I don’t know if the same can be said for anime, which is after all home to several kinds of implicit filthiness. For all the attention given to the ultraviolence in Elfen Lied what really surprised me was the way the entire story ended up swinging on a choice between romantic love (crazy naked killer girl) and a quiet life of cozy old incest! It isn’t so much the charming hentai subculture that conserns me - it’s that regular anime is steeped a peculiar sexuality. I don’t necessarily mean explicitness, it’s more the general flood of fetishism (schoolgirls ahoy).
But that approach to sexuality is, at the end of the day, an indirect one. This set of conventions gives the anime writers some fairly unique ground upon which to tread. Fetishism in particular is fascinating and, in a medium of moving drawings, a rather appropriate area for discussion. Presumably though that would require a “real” sexuality as counterpoint. In other words with the freedom to create explicit material, anime might well offer a distinctive contribution to sexually aware drama.
Of course the problem here is that I’m asking for a degree of, well, maturity in sexual representations. And no, I am not optimistic. Sex is a primary site for extremely rubbish art. Novels are pretty free vehicles for expression and, as countless rubbish and unrubbish authors remind, sex is all too often portrayed in spectacularly crass ways. If anime embraces explicit sex scenes, we can expect to see some very very crap stuff abound. In fact, it seems that a medium free from hang-ups can be a recipe for disaster.
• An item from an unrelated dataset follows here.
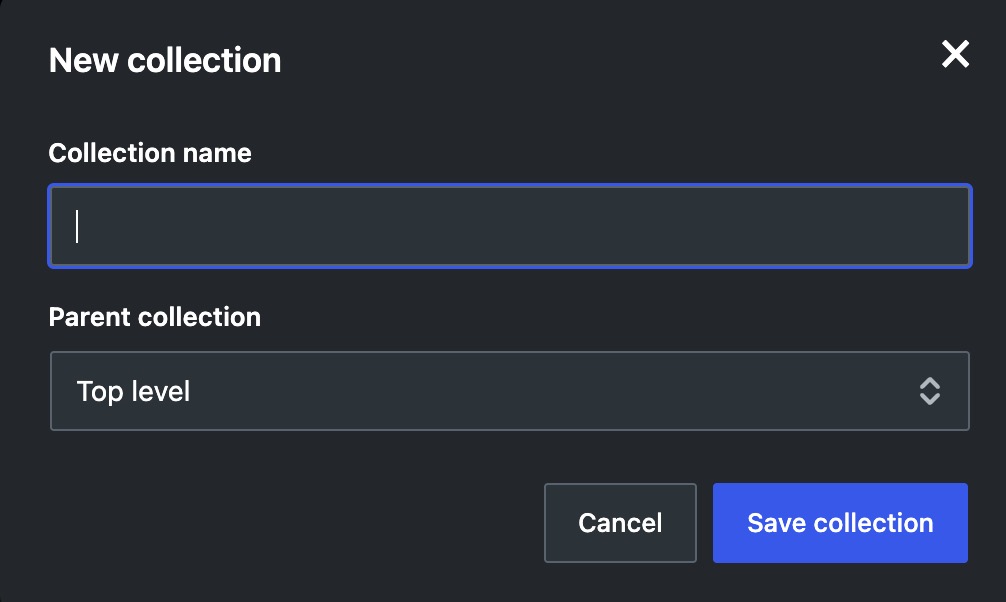Screen dimensions: 1006x602
Task: Click the Cancel button
Action: pyautogui.click(x=620, y=523)
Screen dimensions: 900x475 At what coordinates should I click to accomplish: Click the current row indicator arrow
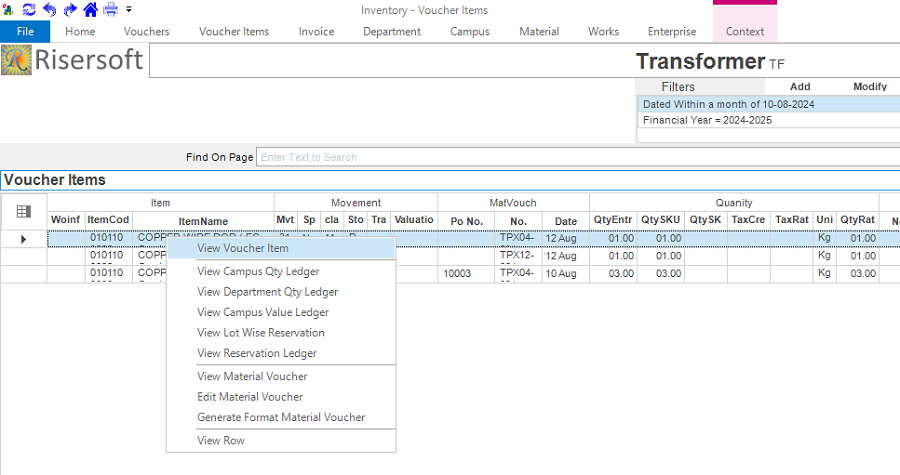[24, 239]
By replacing all that innuendo and implicit fetishism with the explicit the writer can be forced from evocative representations towards the difficult issue of realistic and dramatically effective “real” presentation of sex. For example, the clichéd Hollywood style sex scenes are probably less effective, less telling, tools for the writers than the subtle hinting utilised in earlier (censored) films. When a medium embraces explicit scenes it can damage its distinctive identity, and move towards a clumsy (and universal) bluntness.
There’s two facets to this progression in Western cinema. You get the opportunity for bold and explicit art. You also get some unsatisfying new conventions which all too often take the place of well-written sex scenes.
Not, of course, that the sexual references and material in anime are exactly a goldmine of subtle nuances and eloquent discussion. The thing with anime though is that, as a very loose school of animation, our interest in it is massively defined by the appeals of its conventions. With the clear convergence in Western art towards a very up front sexualism, it’s nice to have a different approach.
This places me in an odd situation. I’d still like to see a censor-baiting, sexually aware, intelligent piece of drama in the anime canon (if there is one already, I haven’t heard of it). But I’m worried that I’m missing the point of my own interest in anime. After all, i came to anime for what it is, not what it could be. I’m not watching just because it’s the prime market for contemporary animation. I’m watching for the existing conventions.
The kind of work I was imagining earlier would (*dramatic pause*) fuck with those conventions a great deal. There is an established way of approaching sex in anime. It’s not ideal, but it’s OK. Somehow I find myself wishing to protect anime, to keep it apart from the West. This despite the fact that I’m massively in favour of the Western move towards sexually explicit drama. It’s not that anime writers wouldn’t have something distinctive to offer, it’s more a resistance to artistic convergence. I don’t want world art to be monolithic, with a convergence of standards for censorship and representations, I’d prefer a segregated diversity. Exactly why is something I think I’ll tackle in another entry.